Cependant, les pays africains membres de l’UA se sont dotés d’une politique africaine commune de défense et de sécurité tout en demeurant régis par leurs intérêts nationaux. De plus, les Communautés économiques régionales interviennent sans pour autant faire preuve de coordination avec l’Union africaine. C’est justement ce qui accentue ce déficit de coordination et, donc, d’efficacité, et qui entraine un sentiment de défiance de l’UA à l’égard des Cer.
D’autre part, le chevauchement et la multiplication des structures politiques, diplomatiques mais également militaires, entravent la coopération entre les deux entités. Les Cer sont elles-mêmes dotées d’organes politiques endossant le même rôle que le Conseil de Paix et de Sécurité de l’Union africaine. Ce deuxième obstacle entraîne une forte compétition du fait des prérogatives et des compétences de chacune des institutions.
L’autre entrave à la coopération réside dans la compétition générée par les dispositifs de sécurité propres à l’UA et aux Cer. Chaque Communauté régionale est chargée de mettre en place sa propre Force de défense. Devant le manque d’efficacité de ces dernières, l’Union africaine a créé un dispositif temporaire en attendant le déploiement de la Force africaine en attente (Faa). Cependant, cette Capacité africaine de réponse immédiate aux crises (Caric) ne prend par en compte les Cer dans sa prise de décision. C’est une nouvelle indication de la rivalité entre les Cer et l’UA.

LA RÉSOLUTION DES CONFLITS À SES DÉBUTS

Fondée en 1975 à Lagos par plusieurs chefs d’Etat, la Cedeao a pour vocation principale l’intégration des économies dans la région ouest-africaine. Créée initialement par 12 pays, elle compte aujourd’hui quinze États membres.

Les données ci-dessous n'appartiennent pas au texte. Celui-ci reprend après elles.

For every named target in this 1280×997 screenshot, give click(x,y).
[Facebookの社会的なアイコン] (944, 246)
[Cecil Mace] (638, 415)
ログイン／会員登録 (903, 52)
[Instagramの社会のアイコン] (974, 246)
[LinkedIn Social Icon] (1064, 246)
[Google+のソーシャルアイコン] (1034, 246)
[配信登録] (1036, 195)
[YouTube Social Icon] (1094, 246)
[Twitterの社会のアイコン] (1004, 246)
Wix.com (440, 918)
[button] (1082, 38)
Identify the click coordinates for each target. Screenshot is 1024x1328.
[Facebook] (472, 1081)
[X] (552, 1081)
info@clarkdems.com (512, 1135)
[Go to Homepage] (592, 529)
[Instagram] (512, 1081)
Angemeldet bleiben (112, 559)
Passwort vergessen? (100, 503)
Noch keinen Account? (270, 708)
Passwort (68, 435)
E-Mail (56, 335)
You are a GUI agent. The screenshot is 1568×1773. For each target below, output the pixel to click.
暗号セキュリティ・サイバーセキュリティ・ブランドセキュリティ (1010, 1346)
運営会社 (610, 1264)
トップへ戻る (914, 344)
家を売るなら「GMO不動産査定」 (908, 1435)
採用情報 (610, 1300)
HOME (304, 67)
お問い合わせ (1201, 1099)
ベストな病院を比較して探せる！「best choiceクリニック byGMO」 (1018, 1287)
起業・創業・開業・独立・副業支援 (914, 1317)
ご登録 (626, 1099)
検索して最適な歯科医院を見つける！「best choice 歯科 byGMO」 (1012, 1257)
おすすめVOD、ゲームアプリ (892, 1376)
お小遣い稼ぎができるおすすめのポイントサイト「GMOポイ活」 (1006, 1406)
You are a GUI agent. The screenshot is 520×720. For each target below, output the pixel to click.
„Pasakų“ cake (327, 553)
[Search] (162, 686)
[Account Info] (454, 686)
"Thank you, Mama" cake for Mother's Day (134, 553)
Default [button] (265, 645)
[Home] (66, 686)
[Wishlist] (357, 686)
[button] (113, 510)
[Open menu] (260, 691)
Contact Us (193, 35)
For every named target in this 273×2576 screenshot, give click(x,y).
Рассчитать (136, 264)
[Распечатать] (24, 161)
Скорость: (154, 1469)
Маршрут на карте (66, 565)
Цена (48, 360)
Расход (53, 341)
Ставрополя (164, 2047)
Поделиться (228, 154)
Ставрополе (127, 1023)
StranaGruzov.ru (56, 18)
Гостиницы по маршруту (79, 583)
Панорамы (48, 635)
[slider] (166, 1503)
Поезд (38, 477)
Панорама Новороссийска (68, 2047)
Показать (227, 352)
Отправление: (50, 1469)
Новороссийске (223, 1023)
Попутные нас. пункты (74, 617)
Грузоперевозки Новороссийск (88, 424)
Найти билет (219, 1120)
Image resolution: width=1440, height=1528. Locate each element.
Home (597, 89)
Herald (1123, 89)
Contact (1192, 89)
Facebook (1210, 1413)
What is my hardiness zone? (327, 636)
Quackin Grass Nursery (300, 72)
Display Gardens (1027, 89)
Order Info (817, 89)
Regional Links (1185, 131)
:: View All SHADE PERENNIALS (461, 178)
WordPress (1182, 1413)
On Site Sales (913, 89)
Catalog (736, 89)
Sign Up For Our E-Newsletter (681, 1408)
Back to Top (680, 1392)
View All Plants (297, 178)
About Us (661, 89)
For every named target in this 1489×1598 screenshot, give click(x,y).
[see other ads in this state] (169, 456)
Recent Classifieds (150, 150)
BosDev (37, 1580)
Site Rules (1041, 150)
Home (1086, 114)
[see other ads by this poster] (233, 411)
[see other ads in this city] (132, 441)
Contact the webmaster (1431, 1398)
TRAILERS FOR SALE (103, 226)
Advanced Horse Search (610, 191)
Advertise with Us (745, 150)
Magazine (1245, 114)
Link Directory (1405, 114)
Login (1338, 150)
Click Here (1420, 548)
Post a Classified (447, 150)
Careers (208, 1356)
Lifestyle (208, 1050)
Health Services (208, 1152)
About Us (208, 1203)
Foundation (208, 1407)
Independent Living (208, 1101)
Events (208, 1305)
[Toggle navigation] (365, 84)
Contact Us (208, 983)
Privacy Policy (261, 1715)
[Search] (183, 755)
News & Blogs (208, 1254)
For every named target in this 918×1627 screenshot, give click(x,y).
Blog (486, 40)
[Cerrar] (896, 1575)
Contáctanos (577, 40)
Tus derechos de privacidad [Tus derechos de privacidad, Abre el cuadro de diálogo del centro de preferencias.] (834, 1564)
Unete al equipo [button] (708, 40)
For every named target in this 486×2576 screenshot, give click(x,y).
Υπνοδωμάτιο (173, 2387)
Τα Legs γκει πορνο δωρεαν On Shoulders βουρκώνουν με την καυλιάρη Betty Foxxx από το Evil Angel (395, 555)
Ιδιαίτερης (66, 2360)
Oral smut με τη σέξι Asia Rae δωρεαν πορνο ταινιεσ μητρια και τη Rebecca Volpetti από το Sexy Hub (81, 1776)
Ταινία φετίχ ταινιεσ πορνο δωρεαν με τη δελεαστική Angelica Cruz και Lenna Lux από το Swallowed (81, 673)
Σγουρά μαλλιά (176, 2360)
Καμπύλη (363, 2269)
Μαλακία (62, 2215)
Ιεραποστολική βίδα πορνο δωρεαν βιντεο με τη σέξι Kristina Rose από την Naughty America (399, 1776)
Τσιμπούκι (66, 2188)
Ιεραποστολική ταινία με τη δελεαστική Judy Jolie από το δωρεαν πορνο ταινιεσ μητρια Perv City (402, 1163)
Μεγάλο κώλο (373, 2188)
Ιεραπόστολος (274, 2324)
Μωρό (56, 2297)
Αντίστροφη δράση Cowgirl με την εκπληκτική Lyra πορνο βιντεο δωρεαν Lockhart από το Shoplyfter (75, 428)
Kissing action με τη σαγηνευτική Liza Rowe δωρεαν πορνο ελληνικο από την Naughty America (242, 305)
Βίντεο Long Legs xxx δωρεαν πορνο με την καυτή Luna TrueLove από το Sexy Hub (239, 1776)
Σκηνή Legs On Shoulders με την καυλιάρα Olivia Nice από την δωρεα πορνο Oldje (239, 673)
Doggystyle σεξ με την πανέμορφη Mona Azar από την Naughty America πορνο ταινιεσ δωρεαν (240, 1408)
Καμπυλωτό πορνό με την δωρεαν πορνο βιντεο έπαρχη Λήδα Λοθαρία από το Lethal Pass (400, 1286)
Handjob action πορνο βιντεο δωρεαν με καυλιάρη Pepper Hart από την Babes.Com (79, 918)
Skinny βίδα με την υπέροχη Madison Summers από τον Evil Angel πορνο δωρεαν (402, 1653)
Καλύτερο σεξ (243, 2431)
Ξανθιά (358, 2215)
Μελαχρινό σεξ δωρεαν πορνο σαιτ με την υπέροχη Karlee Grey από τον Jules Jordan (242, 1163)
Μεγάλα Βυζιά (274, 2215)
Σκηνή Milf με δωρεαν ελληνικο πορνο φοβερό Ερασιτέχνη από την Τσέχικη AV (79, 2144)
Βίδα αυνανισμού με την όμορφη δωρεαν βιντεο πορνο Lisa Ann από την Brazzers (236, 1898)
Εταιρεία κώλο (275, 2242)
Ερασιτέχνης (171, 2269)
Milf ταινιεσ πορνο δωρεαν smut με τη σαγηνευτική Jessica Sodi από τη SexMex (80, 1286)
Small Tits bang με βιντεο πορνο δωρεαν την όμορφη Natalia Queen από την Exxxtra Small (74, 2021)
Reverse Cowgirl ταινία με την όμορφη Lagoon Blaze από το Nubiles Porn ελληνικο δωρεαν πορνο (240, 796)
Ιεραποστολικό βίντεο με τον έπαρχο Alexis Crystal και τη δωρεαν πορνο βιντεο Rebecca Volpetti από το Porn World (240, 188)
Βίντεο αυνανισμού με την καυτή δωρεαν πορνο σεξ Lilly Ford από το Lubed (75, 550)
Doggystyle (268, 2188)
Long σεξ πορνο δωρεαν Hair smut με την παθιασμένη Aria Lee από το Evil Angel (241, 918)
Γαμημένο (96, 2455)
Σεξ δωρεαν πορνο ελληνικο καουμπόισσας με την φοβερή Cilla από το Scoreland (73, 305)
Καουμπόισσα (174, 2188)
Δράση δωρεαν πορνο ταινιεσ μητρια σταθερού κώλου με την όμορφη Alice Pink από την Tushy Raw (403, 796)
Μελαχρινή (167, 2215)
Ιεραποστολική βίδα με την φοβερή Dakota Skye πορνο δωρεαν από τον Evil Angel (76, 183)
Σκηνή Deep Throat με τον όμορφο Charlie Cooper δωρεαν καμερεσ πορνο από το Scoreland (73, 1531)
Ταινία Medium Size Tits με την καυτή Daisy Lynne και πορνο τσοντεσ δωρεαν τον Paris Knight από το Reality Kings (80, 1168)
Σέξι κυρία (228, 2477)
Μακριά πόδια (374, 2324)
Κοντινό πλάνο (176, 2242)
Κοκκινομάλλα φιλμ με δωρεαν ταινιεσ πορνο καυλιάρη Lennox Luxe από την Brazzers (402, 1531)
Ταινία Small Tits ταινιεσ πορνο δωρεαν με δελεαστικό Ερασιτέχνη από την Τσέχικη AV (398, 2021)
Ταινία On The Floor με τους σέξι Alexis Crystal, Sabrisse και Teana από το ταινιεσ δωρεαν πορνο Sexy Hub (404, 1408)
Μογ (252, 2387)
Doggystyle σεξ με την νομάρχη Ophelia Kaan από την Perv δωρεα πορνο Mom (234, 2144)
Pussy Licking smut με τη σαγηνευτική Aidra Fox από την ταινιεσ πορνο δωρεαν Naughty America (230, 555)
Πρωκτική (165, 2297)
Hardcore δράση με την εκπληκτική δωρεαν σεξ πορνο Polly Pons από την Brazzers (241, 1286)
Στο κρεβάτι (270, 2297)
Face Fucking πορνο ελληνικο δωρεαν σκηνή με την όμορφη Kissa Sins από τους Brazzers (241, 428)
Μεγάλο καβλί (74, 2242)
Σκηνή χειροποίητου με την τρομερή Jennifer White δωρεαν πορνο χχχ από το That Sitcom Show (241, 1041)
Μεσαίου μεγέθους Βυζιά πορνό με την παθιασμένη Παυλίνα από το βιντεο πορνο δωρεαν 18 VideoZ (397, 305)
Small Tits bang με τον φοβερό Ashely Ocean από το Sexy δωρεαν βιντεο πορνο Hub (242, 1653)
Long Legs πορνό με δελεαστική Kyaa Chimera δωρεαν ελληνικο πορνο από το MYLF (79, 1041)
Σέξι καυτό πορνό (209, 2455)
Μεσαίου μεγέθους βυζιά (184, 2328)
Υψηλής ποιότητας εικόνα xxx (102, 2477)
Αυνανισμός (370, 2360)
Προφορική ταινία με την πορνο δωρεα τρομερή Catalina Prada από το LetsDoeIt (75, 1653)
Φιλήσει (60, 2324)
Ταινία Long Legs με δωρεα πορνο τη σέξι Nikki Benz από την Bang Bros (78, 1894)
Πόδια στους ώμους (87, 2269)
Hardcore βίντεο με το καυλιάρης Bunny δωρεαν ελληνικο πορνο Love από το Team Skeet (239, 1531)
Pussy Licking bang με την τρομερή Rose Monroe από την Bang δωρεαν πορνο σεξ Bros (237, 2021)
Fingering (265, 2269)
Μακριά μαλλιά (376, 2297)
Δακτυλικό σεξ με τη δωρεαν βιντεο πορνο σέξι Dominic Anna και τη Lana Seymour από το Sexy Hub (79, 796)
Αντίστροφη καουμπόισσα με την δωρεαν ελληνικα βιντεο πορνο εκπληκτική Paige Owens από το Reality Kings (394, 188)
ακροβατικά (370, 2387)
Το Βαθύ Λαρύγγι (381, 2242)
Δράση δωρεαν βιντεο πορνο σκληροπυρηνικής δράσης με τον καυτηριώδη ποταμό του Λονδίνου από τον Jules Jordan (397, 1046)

Au vu de la nature des évènements politiques ainsi que du contexte sécuritaire régional menaçant la stabilité et la sécurité de l’ensemble de l’espace communautaire, la Cedeao s’est progressivement transformée en une organisation de gestion des crises politiques et des problématiques sécuritaires et de défense. Les crises politiques successives ainsi que les rivalités entre gouvernants dans la recherche du leadership régional ont démontré la nécessité de mettre en œuvre des politiques communes en matière de sécurité. C’est ainsi que la Cedeao a opéré une transformation, en passant d’une organisation à vocation économique à une organisation assurant aussi la gestion des problématiques politiques, en intervenant militairement et diplomatiquement. En 1991, la Déclaration des Principes politiques reconnait le lien entre la sécurité des populations, la stabilité politique et la réussite du développement économique. En 1993, la révision du traité de Cotonou réaffirme les objectifs d’intégration économique et de création d’une union monétaire et économique dans la région ouest- africaine tout en introduisant de nouvelles perspectives pour l’organisation. Ainsi, plusieurs conditions, comme la stabilité, la paix, la sécurité régionale ainsi que la coopération politique sont citées comme des prérequis nécessaires au bon développement économique. Selon le texte de Cotonou, « Les États membres s’engagent à œuvrer à la préservation et au renforcement des relations propices au maintien de la paix, de la stabilité et de la sécurité dans la région. A ces fins, les États membres s’engagent à coopérer avec la Communauté en vue de créer et de renforcer les mécanismes appropriés pour assurer la prévention et la résolution à temps des conflits inter et intra-États ».1

Au début des années 90, sous l’influence du Nigeria, le pays le plus puissant de l’organisation, la Cedeao intervient dans plusieurs conflits en cours dans la région. La dernière décennie du 20ème siècle a été marquée par des interventions de la Communauté régionale avec pour objectif de mettre fin à des conflits armés opposant gouvernement d’un État membre à un groupe armé rebelle. Ainsi, plusieurs milliers de soldats sont envoyés dans une tentative de faire taire les armes dans les guerres qui faisaient rage au Libéria et au Sierra Leone dans le cadre de l’Ecomog, bras armé de la Cedeao.2 La force d’intervention a été créée en 1990 par la Cedeao en réponse à la guerre civile qui a éclaté au Libéria.3 Elle y interviendra en 1999 et en 2003 avant de se déployer au Sierra Leone pour tenter d’apaiser la guerre civile déclenchée en 1991. Ce n’est qu’en 1999 que cette force a été institutionnalisée par le Protocole relatif au Mécanisme de prévention, de gestion et de règlement de conflits, de maintien de la paix et de la sécurité. Bien que les pays membres aient été confrontés à des difficultés, l’engagement de l’organisation régionale a joué un rôle important dans la résolution des conflits du bassin du fleuve Mano. L’Ecomog sera ensuite remplacée par la Force Africaine en attente (FAA) de la Cedeao composée de civils, policiers et militaires provenant des pays membres de l’organisation.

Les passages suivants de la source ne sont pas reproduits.